----- EXERCISE MATERIAL -----
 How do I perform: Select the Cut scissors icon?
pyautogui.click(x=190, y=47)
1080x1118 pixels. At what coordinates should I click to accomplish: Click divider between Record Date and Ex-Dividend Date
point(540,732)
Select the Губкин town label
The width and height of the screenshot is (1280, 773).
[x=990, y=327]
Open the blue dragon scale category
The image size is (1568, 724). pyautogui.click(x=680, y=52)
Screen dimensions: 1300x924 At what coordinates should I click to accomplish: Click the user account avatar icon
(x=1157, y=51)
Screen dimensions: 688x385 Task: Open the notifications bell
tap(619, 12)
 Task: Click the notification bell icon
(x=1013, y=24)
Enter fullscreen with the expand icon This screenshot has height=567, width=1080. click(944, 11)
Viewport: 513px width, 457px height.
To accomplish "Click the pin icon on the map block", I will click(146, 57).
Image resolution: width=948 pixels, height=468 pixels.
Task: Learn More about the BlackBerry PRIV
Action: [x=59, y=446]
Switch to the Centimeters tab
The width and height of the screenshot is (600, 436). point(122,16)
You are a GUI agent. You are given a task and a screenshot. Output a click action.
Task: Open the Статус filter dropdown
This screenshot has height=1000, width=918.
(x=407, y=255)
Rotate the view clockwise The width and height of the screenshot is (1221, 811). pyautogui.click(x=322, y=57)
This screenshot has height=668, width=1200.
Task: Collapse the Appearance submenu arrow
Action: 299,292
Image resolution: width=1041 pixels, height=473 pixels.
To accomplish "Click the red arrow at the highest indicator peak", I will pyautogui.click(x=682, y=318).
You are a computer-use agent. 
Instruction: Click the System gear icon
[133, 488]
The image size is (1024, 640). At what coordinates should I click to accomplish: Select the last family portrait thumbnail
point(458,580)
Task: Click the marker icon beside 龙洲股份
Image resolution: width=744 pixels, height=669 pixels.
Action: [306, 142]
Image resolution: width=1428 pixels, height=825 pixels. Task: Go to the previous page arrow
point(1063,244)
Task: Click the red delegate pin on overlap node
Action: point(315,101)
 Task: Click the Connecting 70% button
-----
- [WHAT IS ASKED]: Switch "Image resolution" to "Screen size" in the part of the listing that opens with the line containing "Task: Click the marker icon beside 龙洲股份" and runs through the end of the listing, and give only those lines with everything else unchanged.

- [RESPONSE FOR THIS EXERCISE]:
Task: Click the marker icon beside 龙洲股份
Screen size: width=744 pixels, height=669 pixels.
Action: [306, 142]
Screen size: width=1428 pixels, height=825 pixels. Task: Go to the previous page arrow
point(1063,244)
Task: Click the red delegate pin on overlap node
Action: point(315,101)
 Task: Click the Connecting 70% button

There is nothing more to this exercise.